= WHAT YOU WILL DO =
Render every line of the items below as a numbered list, leaving out any blank lines.

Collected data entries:
↓↓↓

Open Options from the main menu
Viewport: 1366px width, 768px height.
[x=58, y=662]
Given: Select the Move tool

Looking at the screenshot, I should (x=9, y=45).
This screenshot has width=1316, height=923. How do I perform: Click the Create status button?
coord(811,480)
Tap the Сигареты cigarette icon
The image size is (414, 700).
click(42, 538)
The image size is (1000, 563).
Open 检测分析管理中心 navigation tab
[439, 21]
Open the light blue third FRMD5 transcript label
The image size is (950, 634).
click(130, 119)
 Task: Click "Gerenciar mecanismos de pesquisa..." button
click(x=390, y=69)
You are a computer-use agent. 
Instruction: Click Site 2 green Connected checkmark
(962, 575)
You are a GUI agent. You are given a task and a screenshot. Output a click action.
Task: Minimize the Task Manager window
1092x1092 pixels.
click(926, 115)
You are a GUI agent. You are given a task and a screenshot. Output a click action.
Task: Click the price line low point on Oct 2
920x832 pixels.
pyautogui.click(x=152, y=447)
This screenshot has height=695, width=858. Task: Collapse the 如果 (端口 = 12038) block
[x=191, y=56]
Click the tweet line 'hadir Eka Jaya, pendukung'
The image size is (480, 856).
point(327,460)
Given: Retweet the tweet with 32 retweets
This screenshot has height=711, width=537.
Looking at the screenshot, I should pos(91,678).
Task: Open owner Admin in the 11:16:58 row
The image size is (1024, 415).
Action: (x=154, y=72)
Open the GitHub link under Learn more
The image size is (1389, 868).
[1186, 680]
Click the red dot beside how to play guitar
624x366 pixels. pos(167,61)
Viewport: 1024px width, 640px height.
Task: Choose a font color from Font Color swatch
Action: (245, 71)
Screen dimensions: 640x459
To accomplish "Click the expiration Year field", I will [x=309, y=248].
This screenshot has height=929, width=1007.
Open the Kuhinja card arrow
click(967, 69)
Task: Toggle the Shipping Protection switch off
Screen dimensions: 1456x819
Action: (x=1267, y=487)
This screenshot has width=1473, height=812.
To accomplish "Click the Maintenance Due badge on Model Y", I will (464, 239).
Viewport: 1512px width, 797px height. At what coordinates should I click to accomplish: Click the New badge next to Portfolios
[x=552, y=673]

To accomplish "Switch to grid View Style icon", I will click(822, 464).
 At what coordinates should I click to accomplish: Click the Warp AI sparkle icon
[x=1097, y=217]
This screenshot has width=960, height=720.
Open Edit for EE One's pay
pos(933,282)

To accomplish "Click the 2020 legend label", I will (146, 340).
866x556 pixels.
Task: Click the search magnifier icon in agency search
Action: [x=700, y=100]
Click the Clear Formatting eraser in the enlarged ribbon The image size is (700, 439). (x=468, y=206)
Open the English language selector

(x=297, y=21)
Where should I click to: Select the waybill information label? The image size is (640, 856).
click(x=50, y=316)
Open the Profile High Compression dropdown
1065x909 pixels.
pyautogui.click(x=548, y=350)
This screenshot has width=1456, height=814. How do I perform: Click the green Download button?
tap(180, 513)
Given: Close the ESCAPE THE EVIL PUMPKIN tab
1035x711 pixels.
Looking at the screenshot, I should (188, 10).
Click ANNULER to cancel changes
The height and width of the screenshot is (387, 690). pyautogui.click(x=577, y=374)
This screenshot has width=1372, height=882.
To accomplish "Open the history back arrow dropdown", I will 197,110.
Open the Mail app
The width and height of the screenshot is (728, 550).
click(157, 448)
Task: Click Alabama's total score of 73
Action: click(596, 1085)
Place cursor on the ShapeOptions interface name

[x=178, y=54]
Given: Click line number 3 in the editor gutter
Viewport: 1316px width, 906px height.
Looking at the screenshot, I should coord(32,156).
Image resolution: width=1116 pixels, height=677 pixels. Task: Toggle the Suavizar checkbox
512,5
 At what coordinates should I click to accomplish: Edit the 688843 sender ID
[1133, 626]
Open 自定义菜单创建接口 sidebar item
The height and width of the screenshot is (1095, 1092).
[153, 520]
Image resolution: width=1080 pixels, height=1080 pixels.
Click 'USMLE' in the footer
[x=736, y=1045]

↑↑↑

= WRITTEN RESPONSE =
1. Open Options from the main menu
2. Viewport: 1366px width, 768px height.
3. [x=58, y=662]
4. Given: Select the Move tool
5. Looking at the screenshot, I should (x=9, y=45).
6. This screenshot has width=1316, height=923. How do I perform: Click the Create status button?
7. coord(811,480)
8. Tap the Сигареты cigarette icon
9. The image size is (414, 700).
10. click(42, 538)
11. The image size is (1000, 563).
12. Open 检测分析管理中心 navigation tab
13. [439, 21]
14. Open the light blue third FRMD5 transcript label
15. The image size is (950, 634).
16. click(130, 119)
17.  Task: Click "Gerenciar mecanismos de pesquisa..." button
18. click(x=390, y=69)
19. You are a computer-use agent. 
20. Instruction: Click Site 2 green Connected checkmark
21. (962, 575)
22. You are a GUI agent. You are given a task and a screenshot. Output a click action.
23. Task: Minimize the Task Manager window
24. 1092x1092 pixels.
25. click(926, 115)
26. You are a GUI agent. You are given a task and a screenshot. Output a click action.
27. Task: Click the price line low point on Oct 2
28. 920x832 pixels.
29. pyautogui.click(x=152, y=447)
30. This screenshot has height=695, width=858. Task: Collapse the 如果 (端口 = 12038) block
31. [x=191, y=56]
32. Click the tweet line 'hadir Eka Jaya, pendukung'
33. The image size is (480, 856).
34. point(327,460)
35. Given: Retweet the tweet with 32 retweets
36. This screenshot has height=711, width=537.
37. Looking at the screenshot, I should pos(91,678).
38. Task: Open owner Admin in the 11:16:58 row
39. The image size is (1024, 415).
40. Action: (x=154, y=72)
41. Open the GitHub link under Learn more
42. The image size is (1389, 868).
43. [1186, 680]
44. Click the red dot beside how to play guitar
45. 624x366 pixels. pos(167,61)
46. Viewport: 1024px width, 640px height.
47. Task: Choose a font color from Font Color swatch
48. Action: (245, 71)
49. Screen dimensions: 640x459
50. To accomplish "Click the expiration Year field", I will [x=309, y=248].
51. This screenshot has height=929, width=1007.
52. Open the Kuhinja card arrow
53. click(967, 69)
54. Task: Toggle the Shipping Protection switch off
55. Screen dimensions: 1456x819
56. Action: (x=1267, y=487)
57. This screenshot has width=1473, height=812.
58. To accomplish "Click the Maintenance Due badge on Model Y", I will (464, 239).
59. Viewport: 1512px width, 797px height. At what coordinates should I click to accomplish: Click the New badge next to Portfolios
60. [x=552, y=673]
61. To accomplish "Switch to grid View Style icon", I will click(822, 464).
62.  At what coordinates should I click to accomplish: Click the Warp AI sparkle icon
63. [x=1097, y=217]
64. This screenshot has width=960, height=720.
65. Open Edit for EE One's pay
66. pos(933,282)
67. To accomplish "Click the 2020 legend label", I will (146, 340).
68. 866x556 pixels.
69. Task: Click the search magnifier icon in agency search
70. Action: [x=700, y=100]
71. Click the Clear Formatting eraser in the enlarged ribbon The image size is (700, 439). (x=468, y=206)
72. Open the English language selector
73. (x=297, y=21)
74. Where should I click to: Select the waybill information label? The image size is (640, 856).
75. click(x=50, y=316)
76. Open the Profile High Compression dropdown
77. 1065x909 pixels.
78. pyautogui.click(x=548, y=350)
79. This screenshot has width=1456, height=814. How do I perform: Click the green Download button?
80. tap(180, 513)
81. Given: Close the ESCAPE THE EVIL PUMPKIN tab
82. 1035x711 pixels.
83. Looking at the screenshot, I should (188, 10).
84. Click ANNULER to cancel changes
85. The height and width of the screenshot is (387, 690). pyautogui.click(x=577, y=374)
86. This screenshot has width=1372, height=882.
87. To accomplish "Open the history back arrow dropdown", I will 197,110.
88. Open the Mail app
89. The width and height of the screenshot is (728, 550).
90. click(157, 448)
91. Task: Click Alabama's total score of 73
92. Action: click(596, 1085)
93. Place cursor on the ShapeOptions interface name
94. [x=178, y=54]
95. Given: Click line number 3 in the editor gutter
96. Viewport: 1316px width, 906px height.
97. Looking at the screenshot, I should coord(32,156).
98. Image resolution: width=1116 pixels, height=677 pixels. Task: Toggle the Suavizar checkbox
99. 512,5
100.  At what coordinates should I click to accomplish: Edit the 688843 sender ID
101. [1133, 626]
102. Open 自定义菜单创建接口 sidebar item
103. The height and width of the screenshot is (1095, 1092).
104. [153, 520]
105. Image resolution: width=1080 pixels, height=1080 pixels.
106. Click 'USMLE' in the footer
107. [x=736, y=1045]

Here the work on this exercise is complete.